An identical copy of all the entries is the required result.

** Opening DATA SHOWN block **

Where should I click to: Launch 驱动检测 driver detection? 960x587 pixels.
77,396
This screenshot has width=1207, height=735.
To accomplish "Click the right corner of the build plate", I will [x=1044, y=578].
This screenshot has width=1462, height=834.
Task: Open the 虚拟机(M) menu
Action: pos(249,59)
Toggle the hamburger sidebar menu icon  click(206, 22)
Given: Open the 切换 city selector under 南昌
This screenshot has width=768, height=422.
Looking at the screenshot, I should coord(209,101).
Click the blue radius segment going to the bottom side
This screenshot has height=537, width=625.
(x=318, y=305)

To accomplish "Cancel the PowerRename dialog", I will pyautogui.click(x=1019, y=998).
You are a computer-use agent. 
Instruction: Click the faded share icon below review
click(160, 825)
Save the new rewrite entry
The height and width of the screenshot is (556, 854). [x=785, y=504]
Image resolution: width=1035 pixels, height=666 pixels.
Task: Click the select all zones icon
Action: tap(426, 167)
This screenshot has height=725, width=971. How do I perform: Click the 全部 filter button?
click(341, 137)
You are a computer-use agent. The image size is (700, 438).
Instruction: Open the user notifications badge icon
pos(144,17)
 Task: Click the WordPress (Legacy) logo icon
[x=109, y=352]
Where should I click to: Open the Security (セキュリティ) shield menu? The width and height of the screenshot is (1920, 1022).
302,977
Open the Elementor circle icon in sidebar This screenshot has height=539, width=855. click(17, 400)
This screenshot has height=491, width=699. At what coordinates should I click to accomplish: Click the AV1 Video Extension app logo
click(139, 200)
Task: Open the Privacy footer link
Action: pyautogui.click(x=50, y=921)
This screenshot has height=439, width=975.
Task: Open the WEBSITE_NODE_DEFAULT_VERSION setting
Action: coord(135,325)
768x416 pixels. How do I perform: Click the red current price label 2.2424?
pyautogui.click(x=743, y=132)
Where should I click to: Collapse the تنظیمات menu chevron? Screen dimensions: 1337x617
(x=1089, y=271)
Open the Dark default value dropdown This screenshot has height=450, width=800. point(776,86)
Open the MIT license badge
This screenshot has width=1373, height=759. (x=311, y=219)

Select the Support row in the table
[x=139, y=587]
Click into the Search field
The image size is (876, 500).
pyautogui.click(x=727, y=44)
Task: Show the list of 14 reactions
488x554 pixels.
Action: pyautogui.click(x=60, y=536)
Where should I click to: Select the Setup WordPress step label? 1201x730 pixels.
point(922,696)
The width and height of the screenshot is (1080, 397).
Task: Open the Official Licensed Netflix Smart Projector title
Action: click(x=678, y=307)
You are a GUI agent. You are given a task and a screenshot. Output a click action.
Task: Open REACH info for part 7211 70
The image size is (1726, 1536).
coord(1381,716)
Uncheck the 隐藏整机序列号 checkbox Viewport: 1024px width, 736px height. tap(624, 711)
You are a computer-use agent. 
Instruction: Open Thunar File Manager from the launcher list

** Closing DATA SHOWN block **

**WRITTEN ANSWER**
Where should I click to: Launch 驱动检测 driver detection? 960x587 pixels.
77,396
This screenshot has width=1207, height=735.
To accomplish "Click the right corner of the build plate", I will [x=1044, y=578].
This screenshot has width=1462, height=834.
Task: Open the 虚拟机(M) menu
Action: pos(249,59)
Toggle the hamburger sidebar menu icon  click(206, 22)
Given: Open the 切换 city selector under 南昌
This screenshot has width=768, height=422.
Looking at the screenshot, I should coord(209,101).
Click the blue radius segment going to the bottom side
This screenshot has height=537, width=625.
(x=318, y=305)

To accomplish "Cancel the PowerRename dialog", I will pyautogui.click(x=1019, y=998).
You are a computer-use agent. 
Instruction: Click the faded share icon below review
click(160, 825)
Save the new rewrite entry
The height and width of the screenshot is (556, 854). [x=785, y=504]
Image resolution: width=1035 pixels, height=666 pixels.
Task: Click the select all zones icon
Action: tap(426, 167)
This screenshot has height=725, width=971. How do I perform: Click the 全部 filter button?
click(341, 137)
You are a computer-use agent. The image size is (700, 438).
Instruction: Open the user notifications badge icon
pos(144,17)
 Task: Click the WordPress (Legacy) logo icon
[x=109, y=352]
Where should I click to: Open the Security (セキュリティ) shield menu? The width and height of the screenshot is (1920, 1022).
302,977
Open the Elementor circle icon in sidebar This screenshot has height=539, width=855. click(17, 400)
This screenshot has height=491, width=699. At what coordinates should I click to accomplish: Click the AV1 Video Extension app logo
click(139, 200)
Task: Open the Privacy footer link
Action: pyautogui.click(x=50, y=921)
This screenshot has height=439, width=975.
Task: Open the WEBSITE_NODE_DEFAULT_VERSION setting
Action: coord(135,325)
768x416 pixels. How do I perform: Click the red current price label 2.2424?
pyautogui.click(x=743, y=132)
Where should I click to: Collapse the تنظیمات menu chevron? Screen dimensions: 1337x617
(x=1089, y=271)
Open the Dark default value dropdown This screenshot has height=450, width=800. point(776,86)
Open the MIT license badge
This screenshot has width=1373, height=759. (x=311, y=219)

Select the Support row in the table
[x=139, y=587]
Click into the Search field
The image size is (876, 500).
pyautogui.click(x=727, y=44)
Task: Show the list of 14 reactions
488x554 pixels.
Action: pyautogui.click(x=60, y=536)
Where should I click to: Select the Setup WordPress step label? 1201x730 pixels.
point(922,696)
The width and height of the screenshot is (1080, 397).
Task: Open the Official Licensed Netflix Smart Projector title
Action: click(x=678, y=307)
You are a GUI agent. You are given a task and a screenshot. Output a click action.
Task: Open REACH info for part 7211 70
The image size is (1726, 1536).
coord(1381,716)
Uncheck the 隐藏整机序列号 checkbox Viewport: 1024px width, 736px height. tap(624, 711)
You are a computer-use agent. 
Instruction: Open Thunar File Manager from the launcher list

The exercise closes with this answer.